Lessons to learn from the Kargil War

by July 19, 2019 0 comments

Many lessons have been learnt from Kargil but the deep distrust of Pakistan remains

The news that Pakistani Army regulars had infiltrated into India from across the Line of Control (LoC) didn’t just take our civilians by shock, it took the political and military establishment by complete surprise as well. It was extremely fortuitous how the information of the infiltration had reached the government and the senior military brass at Army Headquarters.  But once both the military and political leadership became aware of the seriousness of the crisis, they began to take matters up extremely seriously. Yet, despite the Army’s assurances, Kargil was not a short war. Although Pakistan disowned its own troops, they held on to the higher ground fairly determinedly as we lost many brave, young men from across the country trying to recapture snow-capped heights. As far as serious high-altitude warfare goes, Kargil took it to a new level. But reclaim the heights we did and forced the Pakistani position. What was shocking to the then Prime Minister Atal Bihari Vajpayee was the fact that he believed that India and Pakistan were close to an agreement. The Delhi-Lahore bus service had recently started and Vajpayee himself had led what he believed was a successful trip across the border. One thing the Indian establishment realised immediately was that the Pakistani Army did not like losing control and was fiercely opposed to peace with India. That said, just a few years later, Pakistani military dictator Pervez Musharraf, who had orchestrated the attacks, travelled to Agra to discuss improving ties with India. The talks failed and despite some attempts, both official and unofficial, our relations with Pakistan are at new lows, particularly after the Balakot airstrikes.

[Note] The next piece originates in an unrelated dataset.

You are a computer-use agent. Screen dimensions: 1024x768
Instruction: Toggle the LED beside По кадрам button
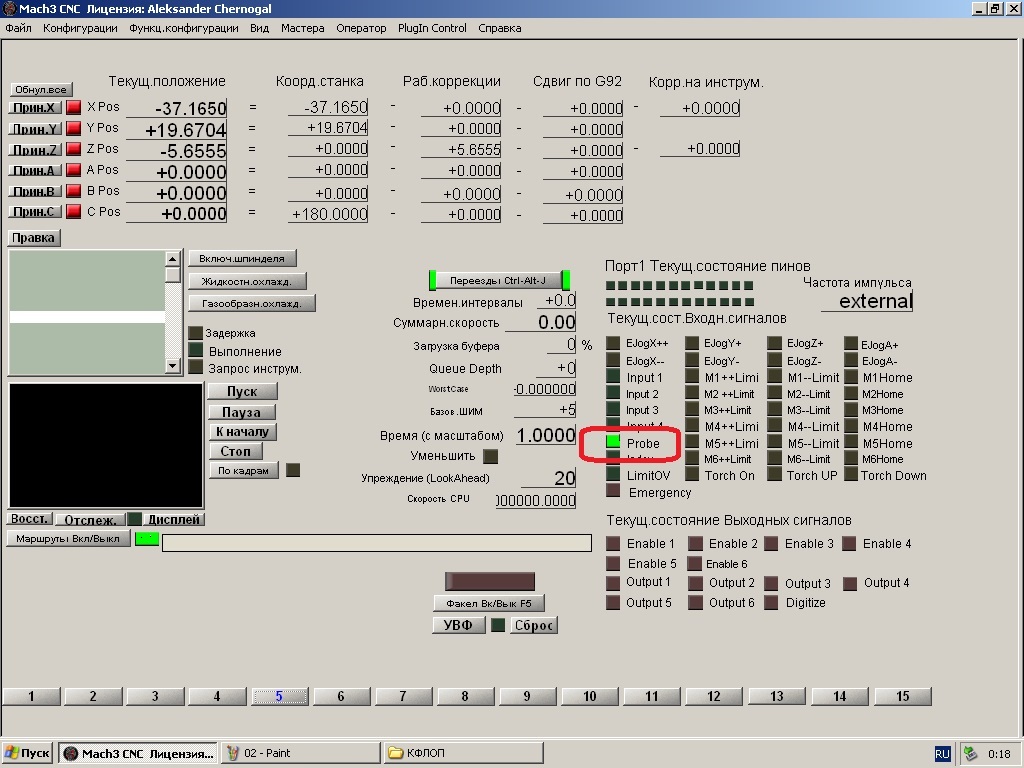coord(293,470)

Several things have changed from 1999. First and foremost, the role of the US. Back then, former US President Bill Clinton was beginning the process to improving ties with India in the post-Cold War scenario. But today, China, Pakistan’s “all-weather” friend, is a global force and if a Kargil scenario repeats, things could be different. The fact that the intrusions took place at all was due to failures in intelligence gathering in the military establishment. The reasons the war took longer than expected was due to an initial shortfall of military hardware. Both these issues have been addressed to some extent but huge gaps remain in capital expenditure. The lessons of 1999 have been learnt to a degree, one of which is to not trust the Pakistani establishment that negotiates with a gun to its head. But other lessons partially learnt and changed realities of geopolitics will make any revision test much harder. We should hope it does not come to that.